Now that would make sense! Back when I was doing them there were no such animals available to us mere mortals. All that equipment existed in the pro-sound world, but not in the car audio market.

Things have advanced just a little bit I'd say. Not the least of them being able to accurately test the drivers and model the possible enclosures without making so much saw dust.
 
hi david i didnt find u very long time. hope u will fine. today i want to ask about something to u. can u make the option on hornresp ? now i think to design small flh which i want small sealed chamber. so i think if the hornresp has the Linkwitz Transform option. it will be good. if its possible u can put it likes winisd.

thank:)
 
can u make the option on hornresp ? now i think to design small flh which i want small sealed chamber. so i think if the hornresp has the Linkwitz Transform option. it will be good. if its possible u can put it likes winisd.

Hi Thawach,

If I understand correctly, you would like to be able to simulate the effect of using a Linkwitz Transform type equaliser circuit to improve the low-frequency performance of a small front-loaded horn that is in effect acting as a bass-reflex loudspeaker.

There are no plans to include such a feature in Hornresp.

Kind regards,

David
 
Hornresp Update 4800-180829

Hi Everyone,

CHANGE

An explanatory note has been added to the Filter Wizard section of the Help file to indicate that in some parametric equaliser software packages, the shelving filter 'Q Factor' is actually S, a "shelf slope" parameter.

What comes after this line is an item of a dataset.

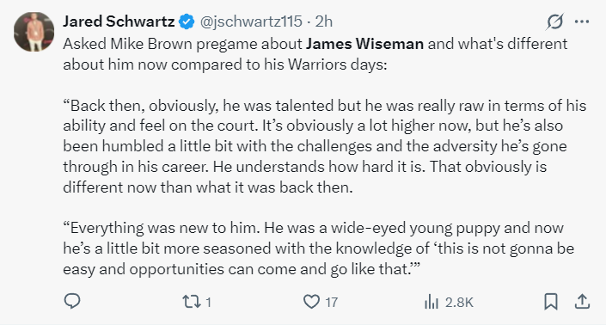Bookmark this post
Viewport: 606px width, 325px height.
pos(551,302)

The relationship between Q and S is given by the expression:

S = 1 / (((1 / Q) ^ 2 - 2) / (10 ^ (G / 40) + 1 / (10 ^ (G / 40))) + 1)

Where:

S = shelf slope parameter
Q = Q factor
G = gain

The post linked below, and subsequent posts in the same thread, refer:

http://www.diyaudio.com/forums/software-tools/326106-hornresp-vs-sigma-studio.html#post5515421

BUG FIX

The internal end correction value for the port tube in a BP4 system was not being calculated correctly. This has now been fixed, and as a consequence the fundamental tuning frequency of the BP4 test example given in Post #8567 increases from 33.2 Hz to 35.2 Hz (see Attachment 1), which is closer to the fundamental frequency of 36.2 Hz previously calculated for the equivalent FLH system used in the comparison.

As a further sanity check, the above BP4 test example has now been compared against an equivalent closed-mouth FLH having a vented rear chamber (the port tube specified using Ap and Lpt has an internal end correction applied automatically). As should be the case, the results for the two systems are identical - see Attachments 1 to 4.